--- start Document section ---

I don’t mind ads. Ads should exist. They’re a great way to make a program “free” (as in beer) to download. I dutifully sit through ads on Hulu because I understand that this is how people are going to get paid for the work I’m enjoying. If there’s an ad-supported free app and an ad-free “premium” app, I’ll usually download the former to find out if I like it enough to buy the latter (or look for a better app that does the same thing).

iAds, however, makes me extremely nervous, and has a lot of unanswered questions.

iAds vs Google Ads

Steve made several not-so-subtle references to Google ads (“mobile ads”) in his presentation. Now, the thing I like about Google Ads (which is where they get most of their revenue) is that they’re small and unobtrusive. Steve, however, was positively crowing about how these iAds will dominate your screen, obscuring it completely. (Even as it leaves you “inside the app.” iAds is practically an application inside your application; indeed they demonstrated a Toy Story 3 app that featured a memory game, and a Nike build-your-own-shoe function. This is not a tiny banner ad tucked in between paragraphs of a story. This is something that blocks the app (for all their talk about how it doesn’t take you out of the application.) Now let’s say that Apple lets the user dismiss the ad as soon as he wishes. At what point does the developer get paid for the ad? How much time does the user have to spend in it? Can the developer insist that the user watch a certain number of ads, or spend a certain amount of time (ala Hulu) before he can use the “free” app?

You used to be acceptable

The worst aspect of Google Ads, however, is their draconian agreement with the sites that host their ad. If Google so much as suspects that you’re breaking the rules (artificially increasing clicks, asking people to click on ads, or anything that breaks the agreement), they shut you out and you receive nothing. There is virtually no arbitration process, no explanation or investigation…

…which sounds exactly like how Apple runs the App Store. If you have an app that’s accepted, becomes popular, and is making you a profit, Apple can at any time decide they don’t want it in their store and delete it immediately. Now what about iAds suggests that Apple will run it any differently than the App Store? If you, as a developer, turn your ad revenue over to them, you are giving them complete control of your distribution channel and revenue stream. Now Apple has two hooks into you, you have to create an app that conforms to their every-changing standards, and you have to worry about receiving a notification that your app no longer conforms to the standards of iAds (which they changed without explanation). Or better yet, suppose you to go the trouble of implementing iAds in your app, and Apple decides you’re not a “viable candidate” for their program?

--- end Document section ---
--- start Entries supplied ---

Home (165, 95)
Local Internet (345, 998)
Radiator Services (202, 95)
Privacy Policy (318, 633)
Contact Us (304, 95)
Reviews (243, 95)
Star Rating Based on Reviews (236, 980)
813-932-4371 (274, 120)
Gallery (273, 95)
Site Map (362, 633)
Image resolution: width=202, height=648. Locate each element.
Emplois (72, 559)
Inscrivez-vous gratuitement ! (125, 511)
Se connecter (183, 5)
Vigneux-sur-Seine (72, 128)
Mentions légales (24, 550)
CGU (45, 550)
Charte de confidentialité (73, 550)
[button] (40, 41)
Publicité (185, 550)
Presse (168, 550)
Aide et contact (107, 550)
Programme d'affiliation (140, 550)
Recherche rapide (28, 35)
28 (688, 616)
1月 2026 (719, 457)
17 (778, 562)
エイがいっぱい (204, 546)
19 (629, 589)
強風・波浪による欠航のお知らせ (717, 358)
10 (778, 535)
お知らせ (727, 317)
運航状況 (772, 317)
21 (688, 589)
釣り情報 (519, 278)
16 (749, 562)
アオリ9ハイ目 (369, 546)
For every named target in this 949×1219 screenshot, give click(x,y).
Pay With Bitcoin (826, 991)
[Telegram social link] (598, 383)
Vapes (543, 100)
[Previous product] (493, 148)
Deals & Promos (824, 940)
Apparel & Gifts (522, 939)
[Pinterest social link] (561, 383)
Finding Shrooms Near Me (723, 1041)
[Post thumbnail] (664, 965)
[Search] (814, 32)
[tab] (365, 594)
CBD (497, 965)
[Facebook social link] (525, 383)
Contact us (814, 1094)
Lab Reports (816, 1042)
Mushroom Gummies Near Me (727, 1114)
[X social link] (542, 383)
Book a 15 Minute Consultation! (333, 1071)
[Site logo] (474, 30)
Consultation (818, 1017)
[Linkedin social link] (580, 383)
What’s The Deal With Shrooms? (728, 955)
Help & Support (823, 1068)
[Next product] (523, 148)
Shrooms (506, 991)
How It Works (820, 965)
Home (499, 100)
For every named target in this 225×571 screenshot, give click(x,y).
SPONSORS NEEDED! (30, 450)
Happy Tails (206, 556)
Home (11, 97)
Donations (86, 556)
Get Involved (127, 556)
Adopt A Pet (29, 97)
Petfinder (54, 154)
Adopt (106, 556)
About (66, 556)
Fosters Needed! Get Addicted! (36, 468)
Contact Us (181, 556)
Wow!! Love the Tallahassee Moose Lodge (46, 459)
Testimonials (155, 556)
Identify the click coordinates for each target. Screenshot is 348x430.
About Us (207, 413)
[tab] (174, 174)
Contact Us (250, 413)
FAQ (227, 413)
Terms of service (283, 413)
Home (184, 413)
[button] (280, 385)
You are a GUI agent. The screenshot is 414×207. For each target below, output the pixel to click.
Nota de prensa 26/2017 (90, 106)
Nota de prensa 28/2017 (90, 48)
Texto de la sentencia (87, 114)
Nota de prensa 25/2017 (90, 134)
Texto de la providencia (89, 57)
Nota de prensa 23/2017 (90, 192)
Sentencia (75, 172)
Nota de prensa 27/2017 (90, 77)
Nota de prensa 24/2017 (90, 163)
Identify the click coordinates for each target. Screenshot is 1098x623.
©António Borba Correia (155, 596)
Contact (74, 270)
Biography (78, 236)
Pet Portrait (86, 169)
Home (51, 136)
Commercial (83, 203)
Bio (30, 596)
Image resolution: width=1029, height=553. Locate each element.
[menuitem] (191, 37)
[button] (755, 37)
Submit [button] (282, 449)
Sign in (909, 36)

--- end Entries supplied ---

• **Tasks for this exercise**:
1: Echo the part of the iAds post between "I don’t mind" and "the same thing).", inclusive.
2: Summarize the iAds post in two sentences.
Work from the iAds post alone.

• **Results of the tasks**:
1:
I don’t mind ads. Ads should exist. They’re a great way to make a program “free” (as in beer) to download. I dutifully sit through ads on Hulu because I understand that this is how people are going to get paid for the work I’m enjoying. If there’s an ad-supported free app and an ad-free “premium” app, I’ll usually download the former to find out if I like it enough to buy the latter (or look for a better app that does the same thing).

2: The author accepts ads as a fair way to make apps free but is nervous about iAds, which, unlike small, unobtrusive Google Ads, can cover the whole screen and leave open when and how developers get paid. The author also fears that Apple will run iAds the way it runs the App Store, with a strict agreement like Google's that lets it cut off a developer's app or ad revenue at any time without explanation.